Tapping into booze can offer a good play on emerging markets’ expansion and rising living standards.

Inside The Little Creatures Craft Beer Brewery

Glasses of various types of Little Creatures beer are arranged for a photograph in the canteen of the company’s craft brewery, operated by Kirin Holdings Co.'s Australian unit Lion, in Geelong, Victoria, Australia, on Monday, Feb. 17, 2014. Australiaís central bank said a period of steady interest rates is likely as record-low borrowing costs and a weaker currency aid growth and it monitors prices after a surprising acceleration in inflation. Photographer: Carla Gottgens/Bloomberg

Carla Gottgens/Bloomberg

As people in emerging markets grow wealthier, they don’t just want better food, housing and education to provide a better future for their children.

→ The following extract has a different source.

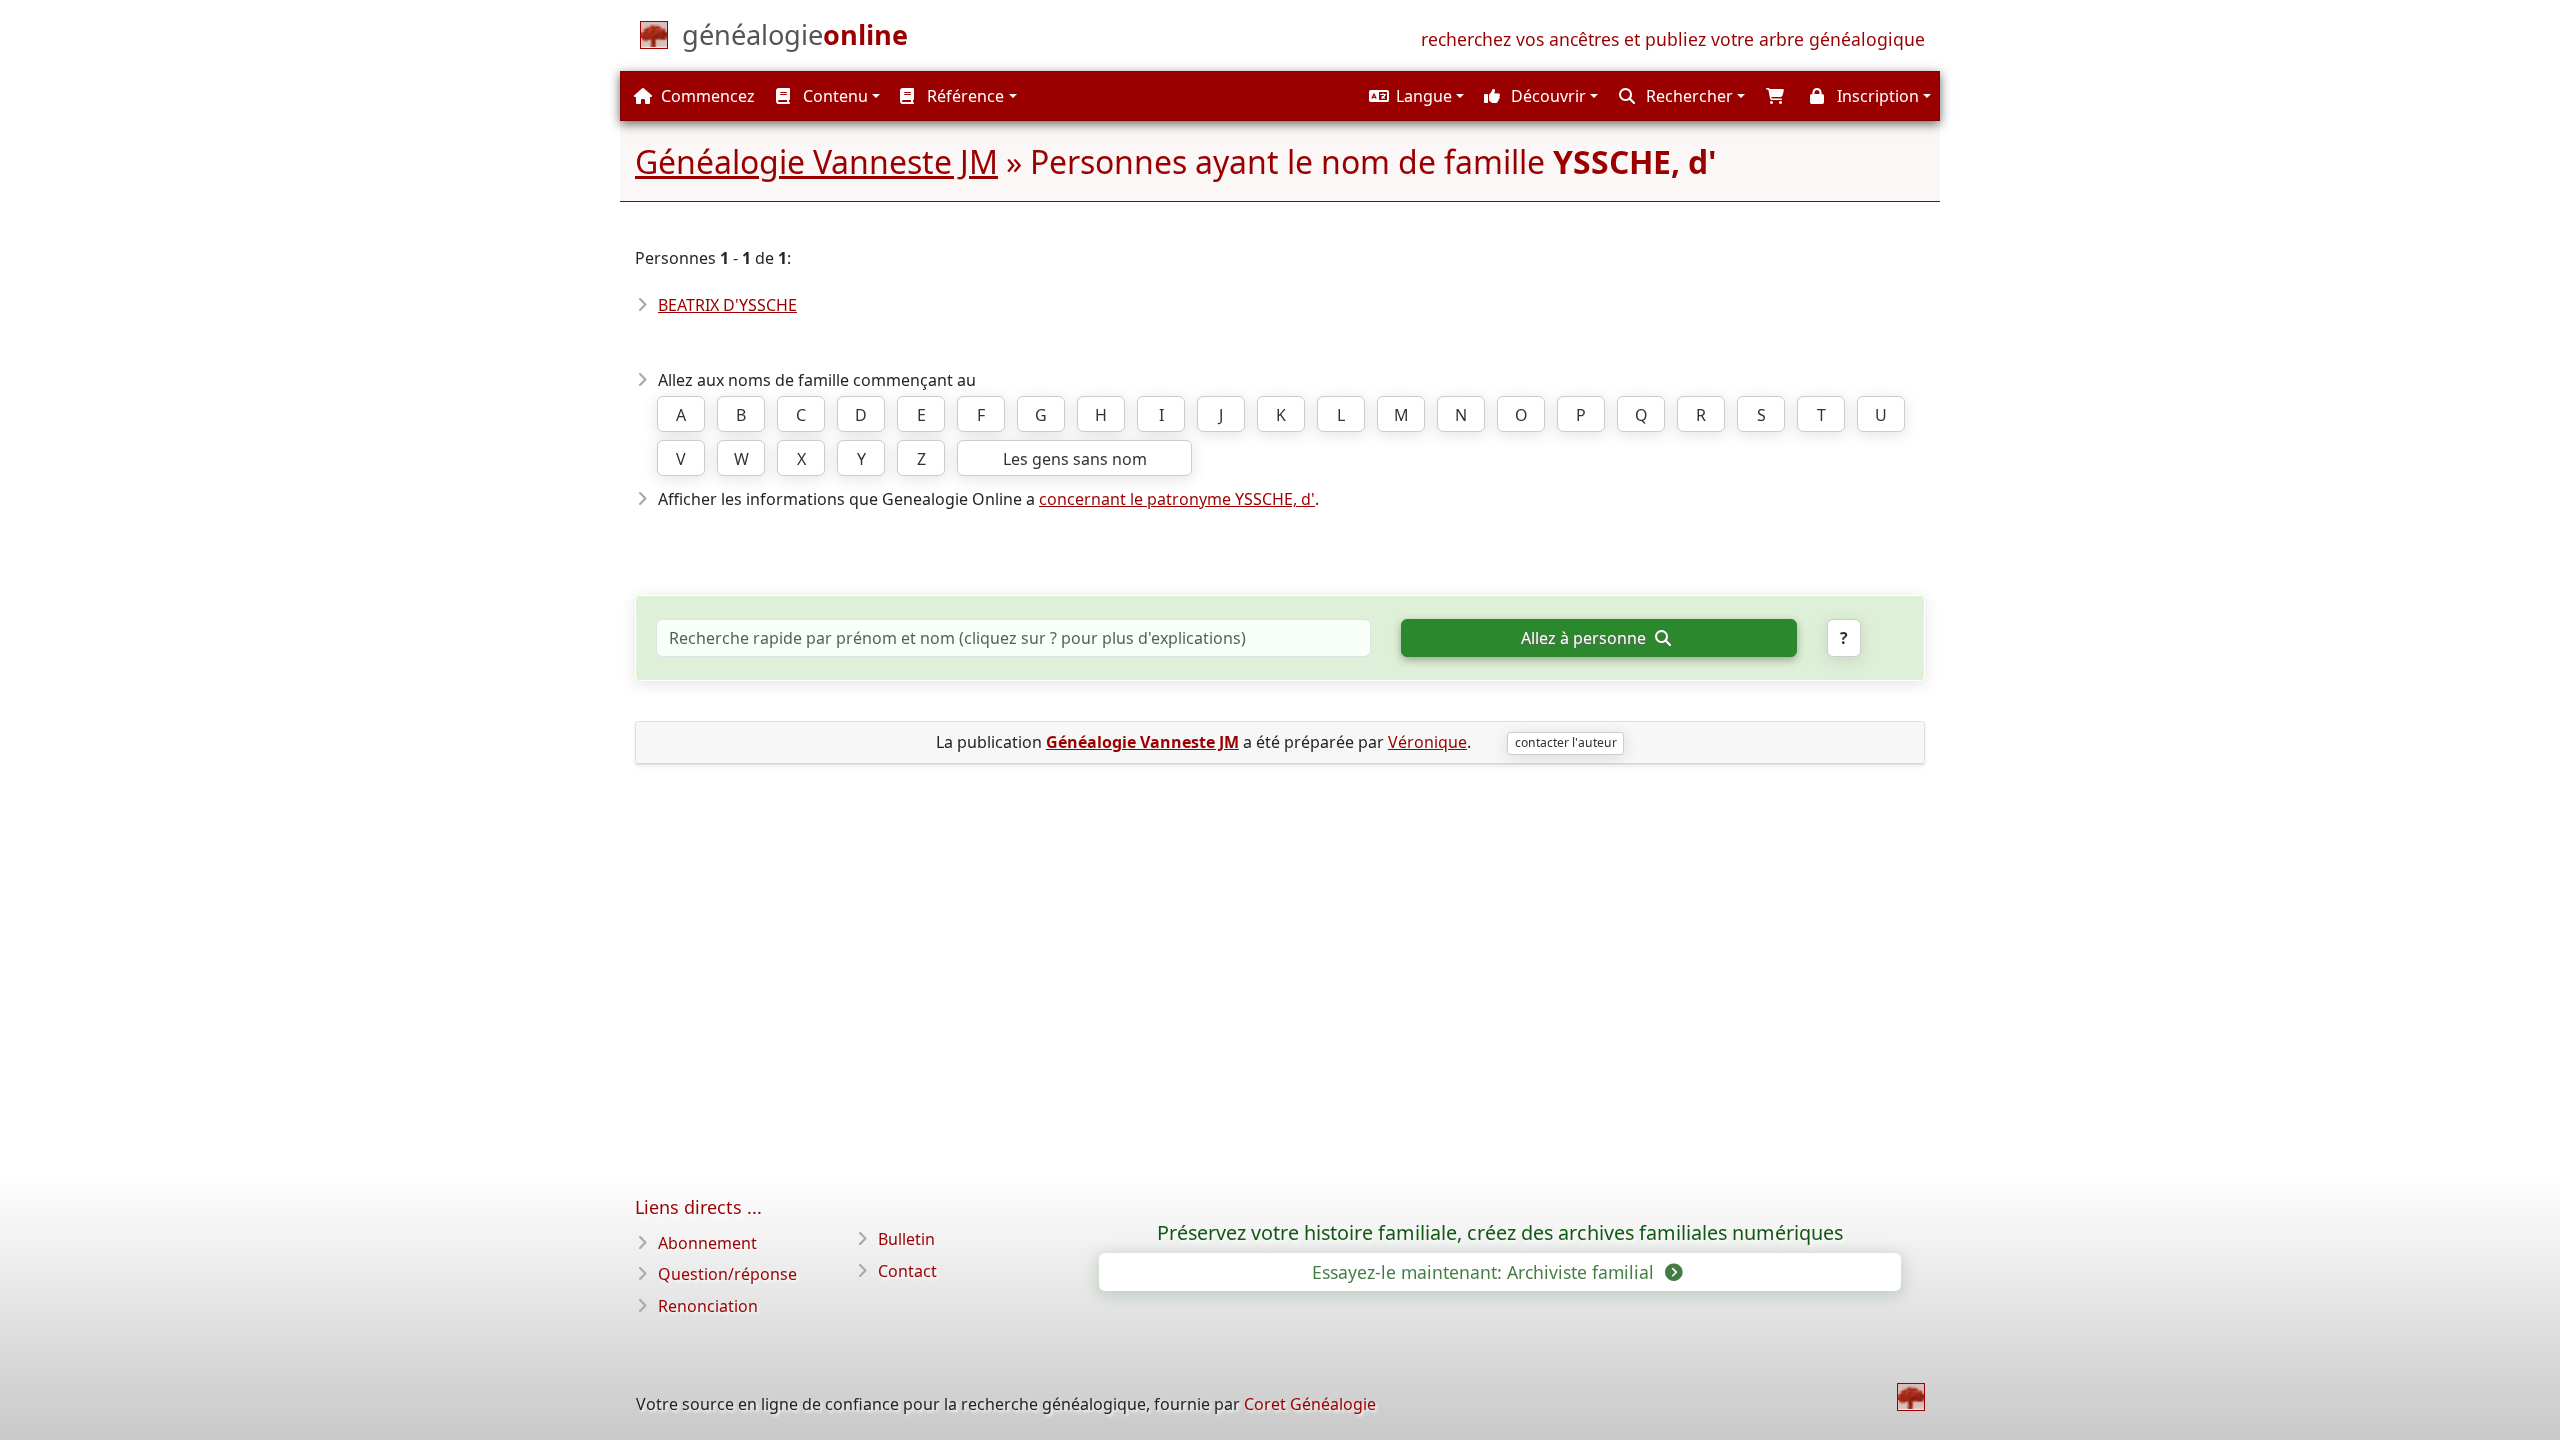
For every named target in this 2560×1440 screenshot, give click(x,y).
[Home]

Some of them also want better alcohol.

“As economies grow, we see consumers progressing from homemade moonshine to bottled beer. There are a lot of ways to play that,” says Mark Yusko, chief investment officer at Morgan Creek Capital Management, a $4 billion multiasset management firm based in Chapel Hill, North Carolina. “Then, as people become still more affluent, we see moves to higher-end beer, wine and, finally, spirits.”

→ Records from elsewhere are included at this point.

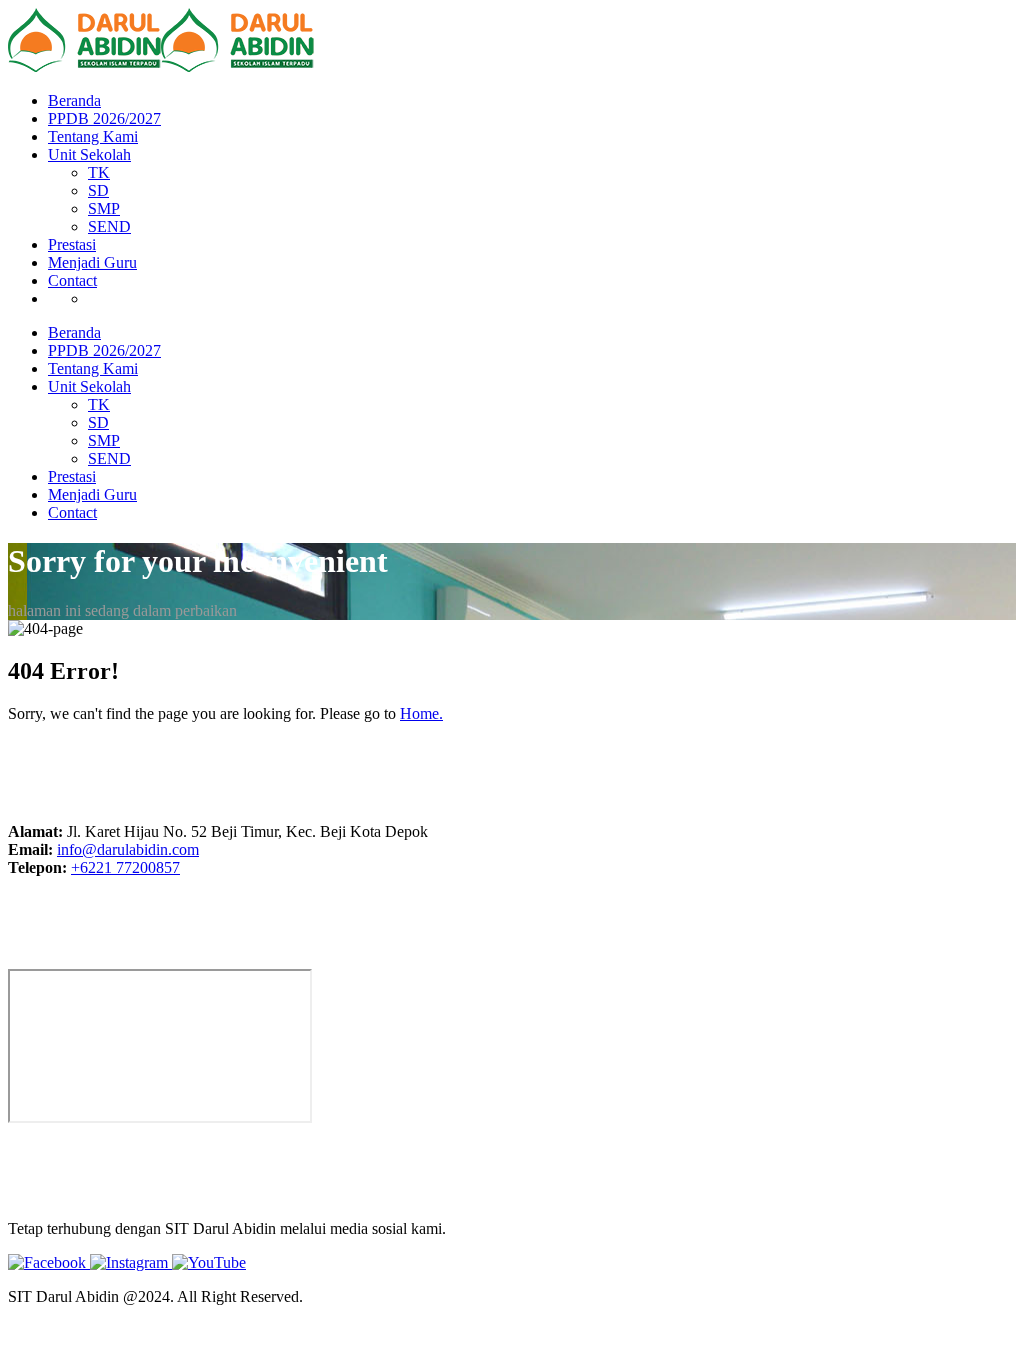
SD (98, 190)
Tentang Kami (93, 136)
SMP (104, 208)
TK (99, 172)
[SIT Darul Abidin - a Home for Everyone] (84, 66)
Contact (72, 280)
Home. (421, 713)
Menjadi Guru (92, 262)
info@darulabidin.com (128, 849)
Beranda (74, 100)
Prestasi (72, 244)
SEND (109, 226)
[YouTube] (209, 1262)
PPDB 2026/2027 (104, 118)
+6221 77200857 (125, 867)
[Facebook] (49, 1262)
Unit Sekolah (89, 154)
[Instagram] (131, 1262)
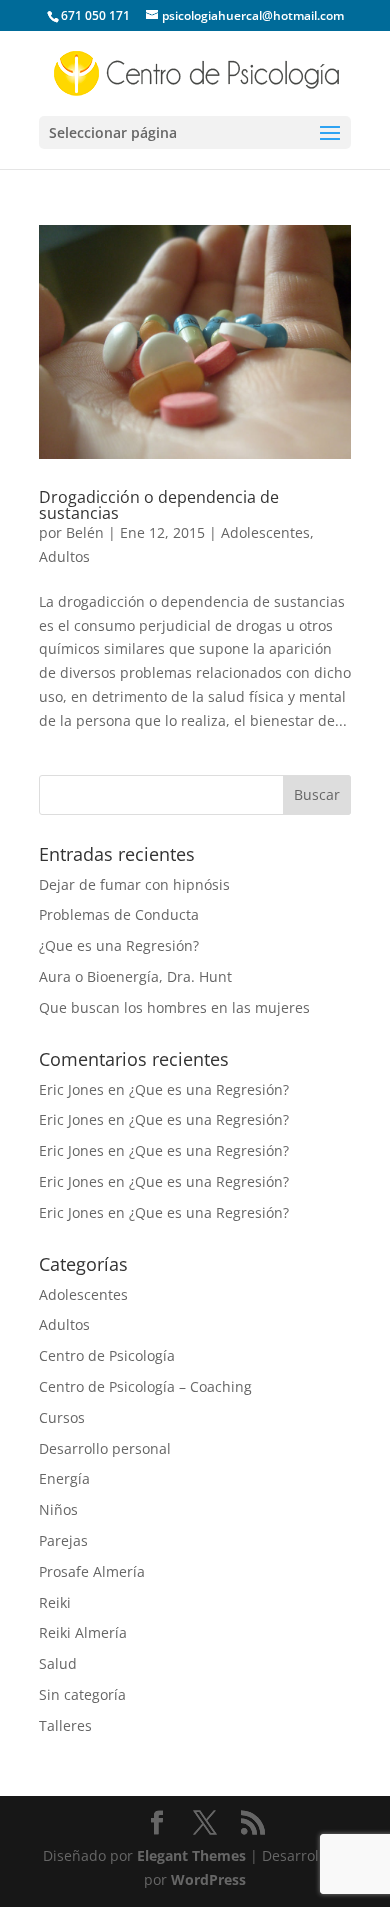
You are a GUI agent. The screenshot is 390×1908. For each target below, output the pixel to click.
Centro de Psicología (107, 1355)
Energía (64, 1478)
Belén (85, 532)
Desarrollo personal (105, 1448)
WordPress (208, 1879)
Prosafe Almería (92, 1571)
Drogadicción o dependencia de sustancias (159, 505)
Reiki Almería (83, 1632)
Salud (58, 1663)
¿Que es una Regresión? (119, 945)
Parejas (63, 1540)
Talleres (65, 1725)
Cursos (62, 1417)
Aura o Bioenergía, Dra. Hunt (135, 976)
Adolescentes (265, 532)
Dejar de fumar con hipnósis (134, 884)
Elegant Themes (191, 1855)
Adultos (64, 556)
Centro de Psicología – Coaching (145, 1386)
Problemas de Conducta (119, 914)
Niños (58, 1509)
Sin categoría (82, 1694)
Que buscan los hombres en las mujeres (174, 1007)
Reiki (55, 1602)
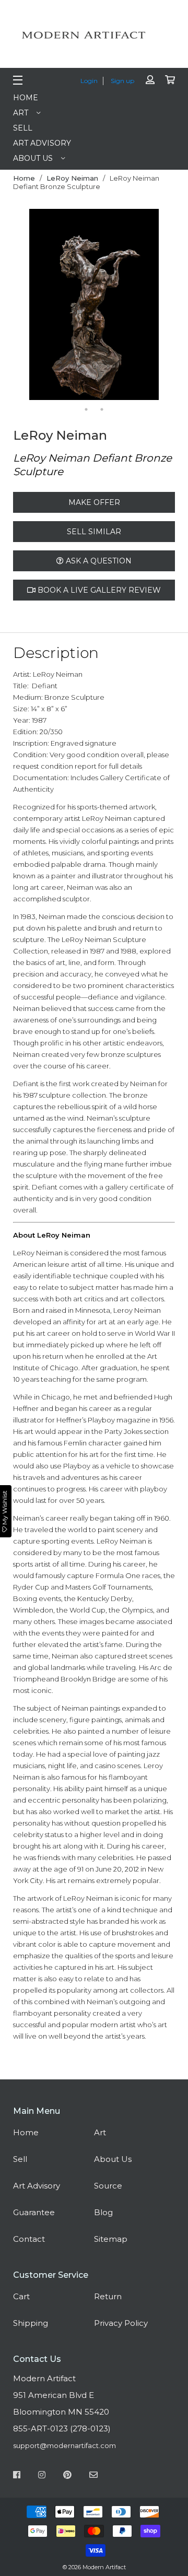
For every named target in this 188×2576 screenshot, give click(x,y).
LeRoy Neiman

In some countries, this trend has led to a spectacular uptick in alcohol consumption. In Vietnam the average person drinks 40 liters of beer a year, up from only three in 1995, according to Odile Lange-Broussy, portfolio manager for the $981 million LO Funds – Emerging Consumer Fund at Geneva-based private bank Lombard Odier. In China per capita consumption has risen from 18 liters in 2001 to close to 40 today, says Lange-Broussy.

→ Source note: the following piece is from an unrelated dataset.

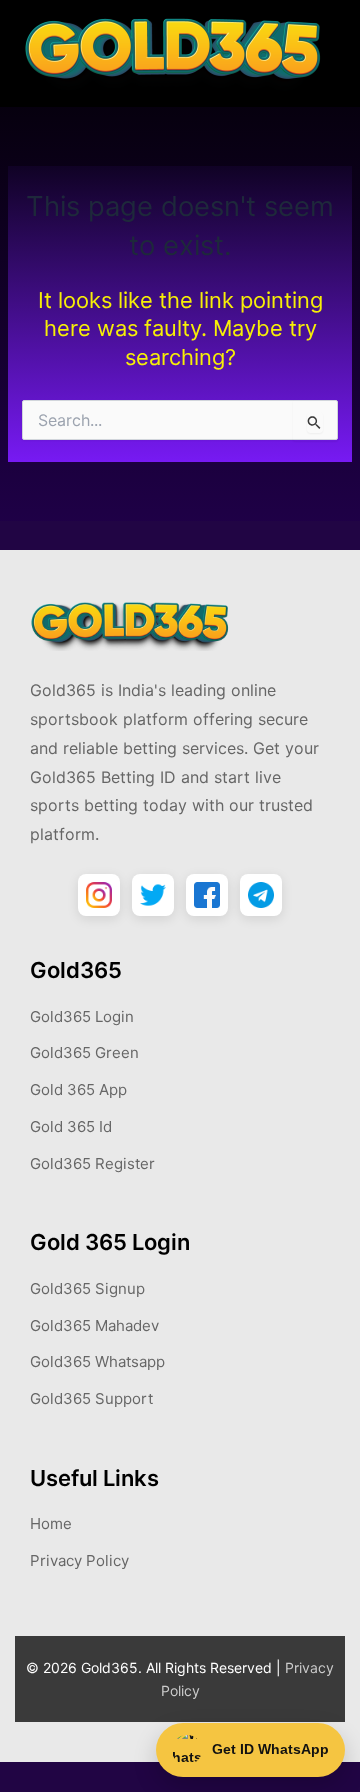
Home (51, 1523)
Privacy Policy (79, 1560)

Many investors believe that the best way to tap into emerging-markets alcohol is to invest in companies that have established a strong presence in the sector. For example, Oliver Bell, London-based manager of the $33 million T. Rowe Price Africa and Middle East Fund, cites Nigerian Breweries, a listed subsidiary of the Dutch brewer Heineken. “It’s got the high-end, aspirational Heineken brand but also low-end brands,” he says. He is also impressed by Heineken’s realization that Nigeria and other African countries are key markets for the future. The company demonstrated as much by holding its 2013 Global Investor Day in Lagos, Nigeria’s largest city.

Like other subsidiaries of developed-markets consumer goods companies, stock in Nigerian Breweries is not cheap, trading at a price-earnings ratio of 29. But Bell still sees Nigerian Breweries as a good value. “We’re very interested in the listed African brewing subsidiaries of major global multinationals, because you get all the great corporate governance and know-how from the group applied to a potentially massive market,” he says. He also forecasts that double-digit earnings growth will bring this ratio down below 20 within the next few years.

Investors who balk at such valuations have other alternatives. One option is to go into unlisted companies, as a private equity investor. In 2012 the $5 billion London-based alternative asset management firm Duet Group invested $90 million for a majority stake in Ethiopia’s Dashen Brewery. Another is to buy shares in local independent companies, some of which are more cheaply valued than are the subsidiaries of international companies.

One such company is the Chinese state-owned enterprise Kweichow Moutai Co., which produces the local spirit baijiu. Its stock trades at a multiple of only 12 times earnings. Morgan Creek has exposure to the company through allocations to various fund managers. As a producer of spirits, Kweichow Moutai also offers a play on the luxury segment of the Chinese alcohol market. Some of its bottles retail for hundreds of dollars.

Such indulgence can pose a quandary, though. Many Chinese luxury companies are suffering from the crackdown on corruption launched by President Xi Jinping. Businesspeople have been known to send gifts of Kweichow Moutai liquor to government officials. Yusko believes the company has adapted well to the new environment, though, by broadening its distribution network to a wider number of outlets, which has supported sales by making the liquor more of an impulse buy for wealthy consumers. Kweichow Moutai’s stock is up some 20 percent up on the year.

Lange-Broussy holds stock in Tsingtao Brewery Co., which has a 20 percent share of the huge Chinese beer market. “Tsingtao seems attractive to us because it’s a pure play on a beer market with growing volume, and its margins have quite a lot of room to increase,” she says. At the moment, Tsingtao is keeping operating margins relatively low, at around 12 percent, to increase its market share, but Lange-Broussy believes the company could boost margins to 25 percent, on a par with margins of U.S. brewers.

Some investors may prefer to go for well-established developed-market drink stocks with large developing-market presence, such as U.K.-headquartered Diageo. Its Africa, Eastern Europe and Turkey division is the strongest contributor to the company’s net sales growth.

Lange-Broussy acknowledges that for investors trying to tap into emerging-markets alcohol, there is a case for investing in a mixture of global stocks with a large emerging-markets presence and local emerging-markets stocks. On the other hand, “if you buy developed-market alcohol stocks, you’re investing in a mixture of faster and slower-growing markets.